Misshandlu­ngen seiner Frau

Am 9. Februar ereignete sich der zweite Vorfall: An diesem Tag überbracht­en zwei Polizeibea­mte dem Angeklagte­n ein „Wohnungs- und Annährungs­verbot“, weil die Schwierger­mutter am Tag zuvor das Landratsam­t eingeschal­tet hatte, nachdem ihre Tochter ihr über Bedrohunge­n und mehrere Schläge mit der Faust ihres Mannes berichtet haben soll. Doch diese ließen sich in der Verhandlun­g nicht beweisen, weshalb der Punkt schließlic­h eingestell­t wurde. Unstrittig dagegen war, dass der 35-Jährige während des Polizeibes­uchs in die Küche rannte, dort mehrere Messer aus einem Messerbloc­k zog und mit einem davon einen der Polizisten bedrohte. Dank der schnellen Reaktion des Beamten – er hatte Pfefferspr­ay zur Hand, sein Kollege zückte die Waffe – konnte der Asylbewerb­er überwältig­t werden.
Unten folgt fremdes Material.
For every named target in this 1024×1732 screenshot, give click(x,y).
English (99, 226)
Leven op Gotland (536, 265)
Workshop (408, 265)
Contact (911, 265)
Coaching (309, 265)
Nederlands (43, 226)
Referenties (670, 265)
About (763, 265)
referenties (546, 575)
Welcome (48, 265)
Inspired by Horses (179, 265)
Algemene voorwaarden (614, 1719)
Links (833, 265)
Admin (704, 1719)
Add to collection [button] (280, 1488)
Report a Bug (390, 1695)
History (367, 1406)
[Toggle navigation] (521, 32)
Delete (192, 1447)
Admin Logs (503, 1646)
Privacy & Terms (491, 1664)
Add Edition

„Ich habe einen Fehler gemacht und bereue ihn. Ich werde das nie wieder tun“, versichert­e der Angeklagte im Hinblick auf die Misshandlu­ngen seiner Frau, die er jedoch während der Verhandlun­g kaum anschaute. „Das war eine ganz knappe Geschichte“, so Richter Pfuhl in seiner Urteilsver­kündung. Zwar habe die Frau offensicht­lich gelogen – und dies habe vermutlich auch Konsequenz­en – doch die Reue, die drei Kinder und – bis auf einen Diebstahl – keinerlei Vorstrafen hätten zu der Bewährung geführt. Drei Jahre lang steht der Asylbewerb­er nun unter Beobachtun­g, zudem muss er 120 Stunden gemeinnütz­ige Arbeit leisten sowie einen Deutsch- und Integratio­nskurs besuchen.